The National Assembly held its inaugural session for 2019 today, swearing in a new executive committee headed by deputy Juan Guaido of the Voluntad Popular (Popular Will, VP) party. The 36-year-old will preside over the legislature for the remainder of the calendar year.
A defiant Guaido used his inaugural speech to tell Maduro that the National Assembly refused to swear him in as president on January 10, since it holds that he has usurped the presidency. Guaido also said that despite the regime’s constant attacks against political opposition in the country, “we refuse to surrender”.
We stress the illegitimacy of Nicolas Maduro (…) Starting on January 10, he will be usurping the presidency and as a consequence this National Assembly is the only legitimate representation of the people.
The event took place under the watchful eye of the regime, which closed off access to the legislature starting in the early morning hours. National Guard soldiers blocked roads and sidewalks around the National Assembly.
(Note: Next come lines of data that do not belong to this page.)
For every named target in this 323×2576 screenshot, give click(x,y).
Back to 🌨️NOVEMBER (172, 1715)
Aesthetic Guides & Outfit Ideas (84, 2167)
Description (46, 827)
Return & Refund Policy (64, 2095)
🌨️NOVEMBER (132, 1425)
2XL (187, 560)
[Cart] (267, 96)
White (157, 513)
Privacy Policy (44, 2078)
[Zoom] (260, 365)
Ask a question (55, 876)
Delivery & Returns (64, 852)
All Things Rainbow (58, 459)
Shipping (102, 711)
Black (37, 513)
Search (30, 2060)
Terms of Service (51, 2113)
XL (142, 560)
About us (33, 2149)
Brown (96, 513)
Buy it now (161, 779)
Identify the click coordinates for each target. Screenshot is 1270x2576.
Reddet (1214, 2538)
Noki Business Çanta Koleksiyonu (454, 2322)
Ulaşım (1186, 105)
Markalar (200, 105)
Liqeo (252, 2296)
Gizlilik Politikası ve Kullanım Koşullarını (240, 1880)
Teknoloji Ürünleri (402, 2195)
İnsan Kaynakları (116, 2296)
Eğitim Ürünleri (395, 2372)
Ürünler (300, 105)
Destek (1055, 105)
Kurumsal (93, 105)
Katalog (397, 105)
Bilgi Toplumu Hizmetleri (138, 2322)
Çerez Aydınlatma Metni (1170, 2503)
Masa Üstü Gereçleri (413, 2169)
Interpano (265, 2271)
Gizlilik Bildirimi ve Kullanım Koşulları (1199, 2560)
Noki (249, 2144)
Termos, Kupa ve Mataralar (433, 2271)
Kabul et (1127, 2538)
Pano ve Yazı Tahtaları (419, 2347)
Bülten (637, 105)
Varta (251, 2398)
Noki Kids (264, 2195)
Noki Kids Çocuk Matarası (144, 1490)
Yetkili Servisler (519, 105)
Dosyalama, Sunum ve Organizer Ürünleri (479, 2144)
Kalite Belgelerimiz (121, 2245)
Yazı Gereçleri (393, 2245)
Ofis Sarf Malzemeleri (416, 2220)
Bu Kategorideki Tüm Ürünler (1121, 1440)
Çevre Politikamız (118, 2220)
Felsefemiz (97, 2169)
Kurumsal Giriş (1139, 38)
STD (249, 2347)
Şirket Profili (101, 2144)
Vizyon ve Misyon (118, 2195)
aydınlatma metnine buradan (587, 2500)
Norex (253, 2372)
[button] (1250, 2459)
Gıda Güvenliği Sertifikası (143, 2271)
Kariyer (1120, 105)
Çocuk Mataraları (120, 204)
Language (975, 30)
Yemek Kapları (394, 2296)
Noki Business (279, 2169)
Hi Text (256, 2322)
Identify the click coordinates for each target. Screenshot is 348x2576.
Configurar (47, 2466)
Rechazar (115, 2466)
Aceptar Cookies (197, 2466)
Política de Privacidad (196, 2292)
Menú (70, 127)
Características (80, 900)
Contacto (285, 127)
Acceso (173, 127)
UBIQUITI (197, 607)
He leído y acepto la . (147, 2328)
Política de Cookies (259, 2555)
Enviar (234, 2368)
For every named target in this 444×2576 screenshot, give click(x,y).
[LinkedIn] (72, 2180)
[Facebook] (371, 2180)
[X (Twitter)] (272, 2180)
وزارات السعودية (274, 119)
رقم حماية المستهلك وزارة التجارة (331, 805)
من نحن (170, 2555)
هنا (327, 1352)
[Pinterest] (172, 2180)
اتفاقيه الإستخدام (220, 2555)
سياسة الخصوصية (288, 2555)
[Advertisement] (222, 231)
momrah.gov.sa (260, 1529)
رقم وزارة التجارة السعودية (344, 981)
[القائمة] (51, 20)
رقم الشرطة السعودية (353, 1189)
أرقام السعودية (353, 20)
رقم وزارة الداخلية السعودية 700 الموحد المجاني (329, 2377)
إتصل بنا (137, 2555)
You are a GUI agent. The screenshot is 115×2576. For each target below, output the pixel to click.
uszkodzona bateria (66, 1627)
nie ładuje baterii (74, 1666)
Late last night, the area around the legislature also attracted police attention, since authorities claim to have found a grenade in the vicinity of the building.
Despite the heavy military presence in the area, the press was eventually granted access into the National Assembly to cover the day’s proceedings.
National Assembly to Meet January 8, Discuss “Transition”
On January 8 we’ll discuss the issue of how to take on this dark period, this period of transition towards democracy. We will list a number of important elements there.
Guaido also clarified that because the National Assembly will not swear Maduro into power on January 10, Venezuela’s presidency will experience not a vacuum, but rather “usurpation” by an illegitimate actor.
Maduro To Be Sworn In by Supreme Court
Speaking at an event this afternoon, Constituent Assembly president Diosdado Cabello said that Maduro will not be sworn in at the National Assembly January 10, but rather by the Tribunal Supremo de Justicia (TSJ), the nation’s top court.
Below, a tweet from the ruling PSUV party on Cabello’s announcement:
#CabelloSaid Because the National Assembly is in contempt, just as is established by article 231 of the Constitution of the Republic, President Maduro will be sworn in by the TSJ [the Supreme Court].
Article 231 of the Constitution states while the president is to be sworn in by the National Assembly, he or she may also be sworn in by the Supreme Court “if for any reason” the legislature cannot do so.
Shortly after Venezuelans elected a super-majority to the National Assembly in 2015, the Maduro regime began to argue that the legislature was “in contempt”, using the term to mean that its actions were illegitimate because they countered the actions of Maduro and the PSUV.
The TSJ–which is stacked with regime loyalists–played a key role in providing a thin veneer of legality for what became the regime’s main tactic to neutralize the legislature: simply ignoring every one of its actions.